Here are the morning’s top stories on Thursday, June 13, 2024…
- When a county’s only hospital closes, you might expect there to be dire, immediate effects on public health. However, since Madera Community Hospital closed its doors in early 2023, the consequences haven’t been so clear.
- California insurance regulators are sharing the next phase of their plans to fix the state’s ailing insurance market. These new regulations propose to let insurance companies use the catastrophe models they want, but in exchange, require them to offer more coverage in wildfire-prone areas of the state.
- Fresno Police Chief Paco Balderrama was placed on paid administrative leave Wednesday, nearly a week after the city revealed it was investigating him for an inappropriate off-duty relationship. Balderrama has been under investigation since February, after alerting city officials that he might be accused of an inappropriate relationship.
Looking Back At Impact Of Madera Community Hospital Closure
More than a year and a half since Madera Community Hospital closed, nearly everyone who depended on it has a reason why they want to see it back open.
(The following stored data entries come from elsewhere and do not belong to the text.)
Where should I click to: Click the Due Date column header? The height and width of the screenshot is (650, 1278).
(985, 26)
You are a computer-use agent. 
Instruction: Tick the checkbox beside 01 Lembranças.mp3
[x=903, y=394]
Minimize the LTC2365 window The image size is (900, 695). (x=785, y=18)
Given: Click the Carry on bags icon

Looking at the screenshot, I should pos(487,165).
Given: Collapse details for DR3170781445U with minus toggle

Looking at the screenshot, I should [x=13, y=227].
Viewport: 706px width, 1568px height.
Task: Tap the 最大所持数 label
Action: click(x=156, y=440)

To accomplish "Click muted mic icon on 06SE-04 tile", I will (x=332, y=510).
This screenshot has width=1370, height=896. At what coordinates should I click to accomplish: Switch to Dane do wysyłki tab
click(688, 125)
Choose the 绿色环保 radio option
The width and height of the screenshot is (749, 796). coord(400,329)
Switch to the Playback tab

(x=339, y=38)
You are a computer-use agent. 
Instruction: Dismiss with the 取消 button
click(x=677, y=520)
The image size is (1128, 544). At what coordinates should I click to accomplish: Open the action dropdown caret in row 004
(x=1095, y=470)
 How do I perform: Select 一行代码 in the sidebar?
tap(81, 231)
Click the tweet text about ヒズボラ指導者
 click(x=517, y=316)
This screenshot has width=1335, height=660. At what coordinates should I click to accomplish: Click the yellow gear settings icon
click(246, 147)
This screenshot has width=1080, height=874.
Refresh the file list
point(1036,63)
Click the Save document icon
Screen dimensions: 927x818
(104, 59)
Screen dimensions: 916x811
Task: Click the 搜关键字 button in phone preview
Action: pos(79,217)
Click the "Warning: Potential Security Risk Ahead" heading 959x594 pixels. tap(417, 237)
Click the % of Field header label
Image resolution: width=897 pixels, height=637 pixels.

But state data is helping paint a better picture of what happened in the weeks and months – and year – since the hospital closed. Though only so many conclusions can be drawn from just one year of data, the numbers suggest that what some had gravely feared has not come to pass on a large scale.
In the year after the hospital closed, fewer Madera County residents died than the year before. And among the most common causes of death, only a handful appeared to cause an uptick in deaths post closure. But health officials said one likely reason is because COVID-related deaths were already dropping in the county at the time of the closure.
California Shows Where Insurers Would Need to Boost Coverage in Fire-Prone Areas
California insurance regulators on Wednesday released maps of the state’s most wildfire-distressed areas, where they aim to require insurance companies to write more policies, the next phase of their plan to address the ongoing crisis in the state’s home insurance market.